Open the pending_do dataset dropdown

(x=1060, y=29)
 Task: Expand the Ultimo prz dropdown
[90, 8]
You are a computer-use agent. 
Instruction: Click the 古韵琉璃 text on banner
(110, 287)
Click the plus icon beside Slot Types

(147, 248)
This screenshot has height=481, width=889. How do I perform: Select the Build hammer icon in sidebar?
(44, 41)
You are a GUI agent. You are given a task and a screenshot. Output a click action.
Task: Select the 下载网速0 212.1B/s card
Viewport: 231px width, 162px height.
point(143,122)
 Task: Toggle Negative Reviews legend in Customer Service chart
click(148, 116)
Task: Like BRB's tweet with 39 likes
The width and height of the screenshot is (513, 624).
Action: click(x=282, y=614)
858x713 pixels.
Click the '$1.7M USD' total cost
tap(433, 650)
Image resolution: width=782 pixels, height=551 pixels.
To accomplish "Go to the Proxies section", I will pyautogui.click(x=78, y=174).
------------------------------------------------------------------------
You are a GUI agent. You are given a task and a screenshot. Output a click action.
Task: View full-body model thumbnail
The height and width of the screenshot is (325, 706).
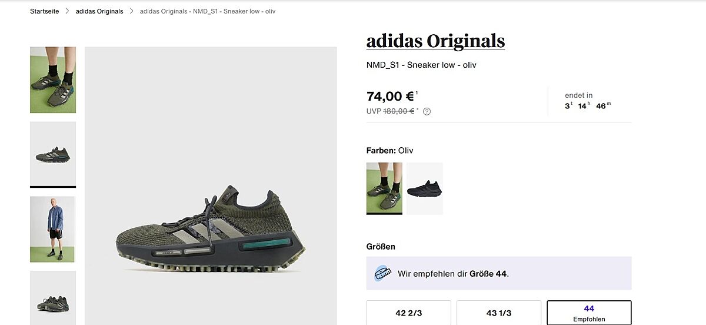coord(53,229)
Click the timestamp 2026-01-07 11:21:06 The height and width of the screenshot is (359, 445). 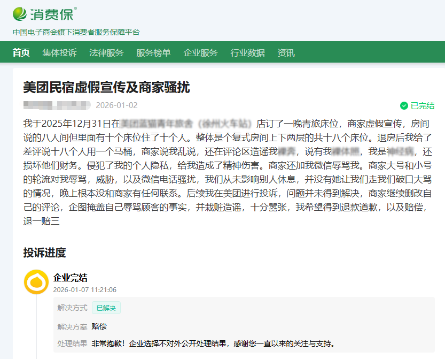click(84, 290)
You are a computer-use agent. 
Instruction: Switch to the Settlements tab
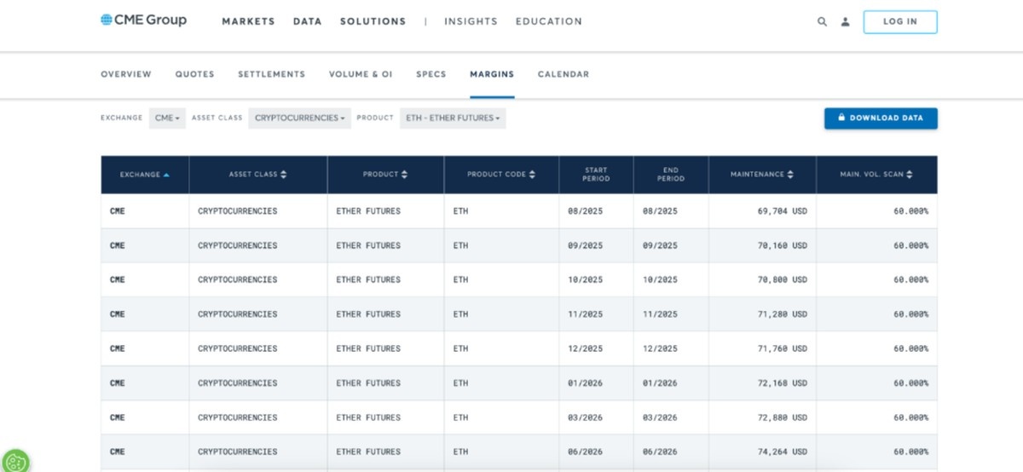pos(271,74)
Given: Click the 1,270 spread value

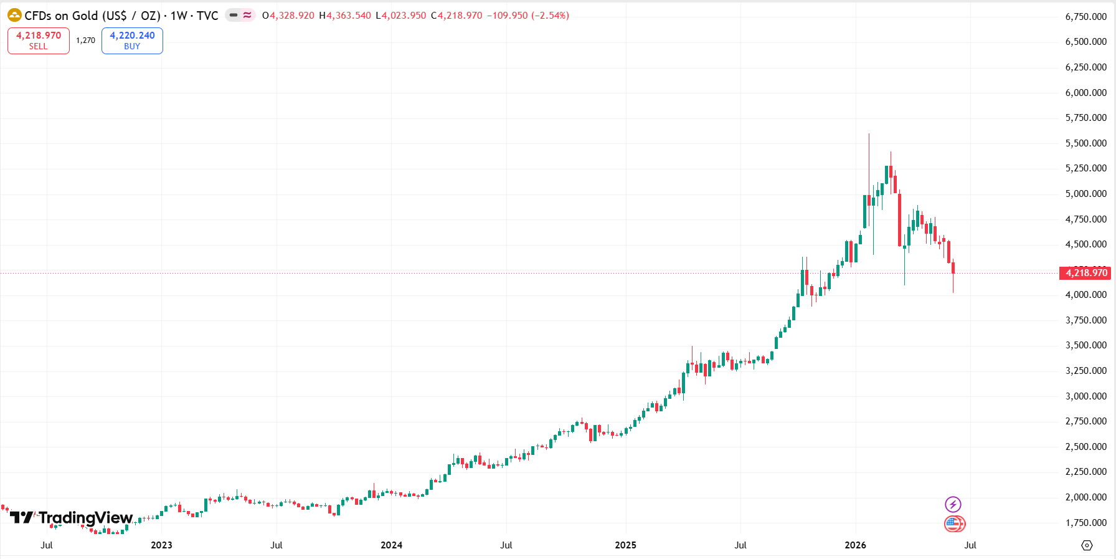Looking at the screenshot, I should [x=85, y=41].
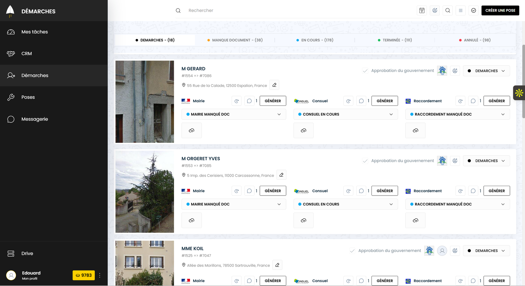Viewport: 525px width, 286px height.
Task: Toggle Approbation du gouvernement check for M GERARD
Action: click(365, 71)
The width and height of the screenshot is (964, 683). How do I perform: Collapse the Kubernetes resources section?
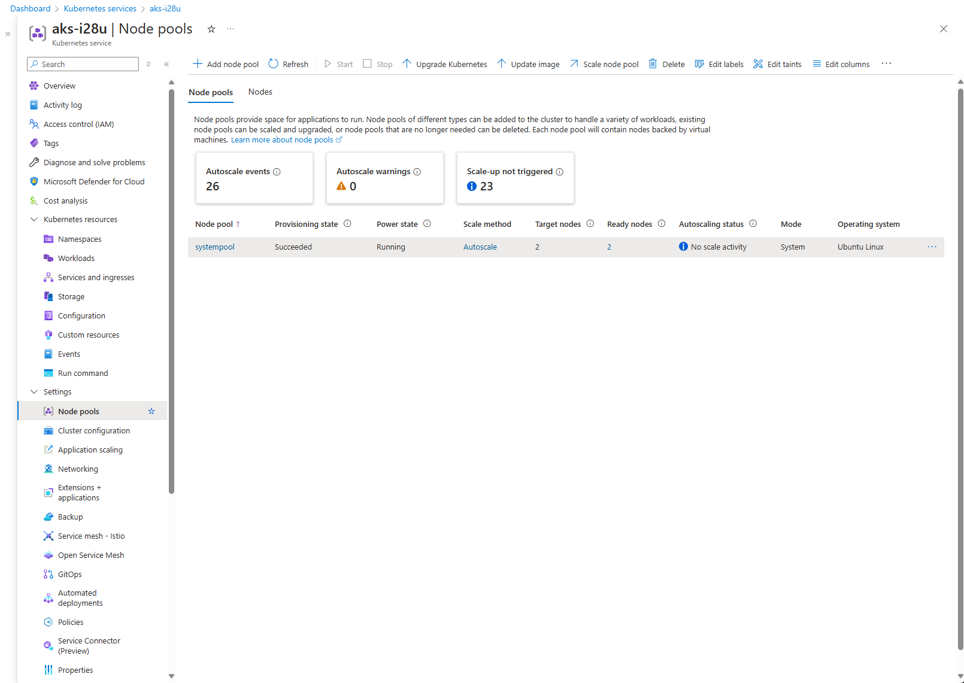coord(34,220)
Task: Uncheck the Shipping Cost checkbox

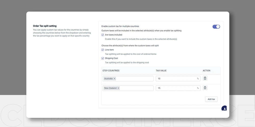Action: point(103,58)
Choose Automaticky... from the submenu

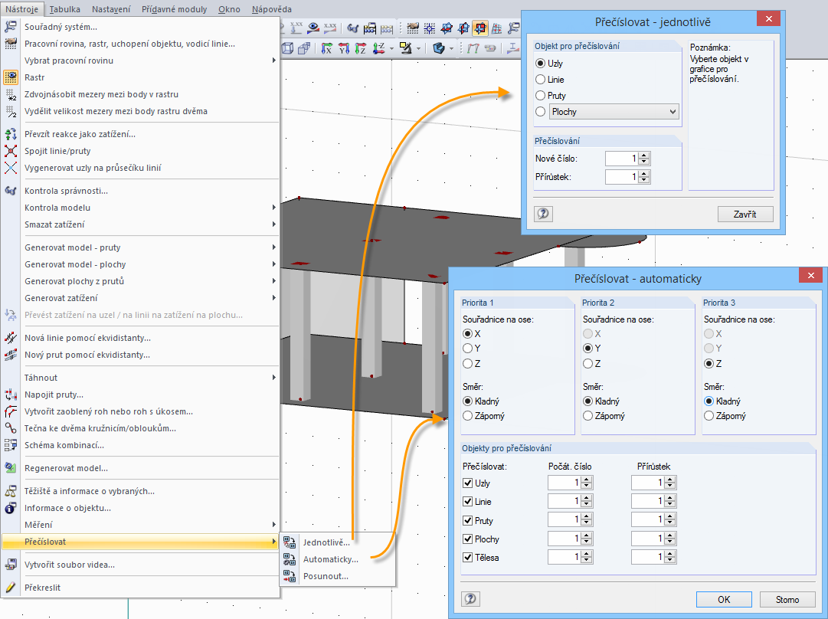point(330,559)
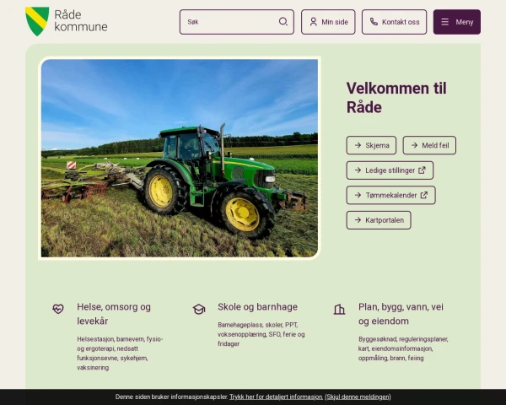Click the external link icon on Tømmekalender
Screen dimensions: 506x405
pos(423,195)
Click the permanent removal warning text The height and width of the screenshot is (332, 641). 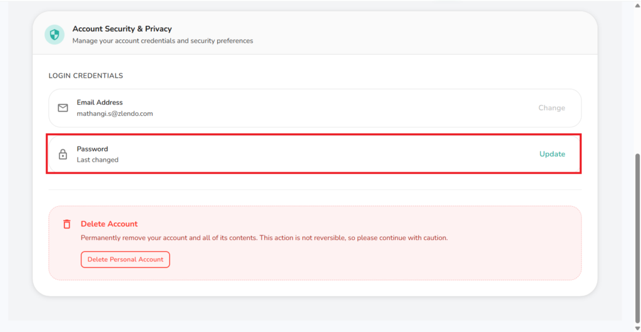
------------------------------------------------------------------------
• [Task objective] Could you reproduce, word for word, the lines starting at the one containing "Image resolution: width=782" and ending at the one containing "will pyautogui.click(x=78, y=174)."?

• [Solution to this exercise]
Image resolution: width=782 pixels, height=551 pixels.
To accomplish "Go to the Proxies section", I will pyautogui.click(x=78, y=174).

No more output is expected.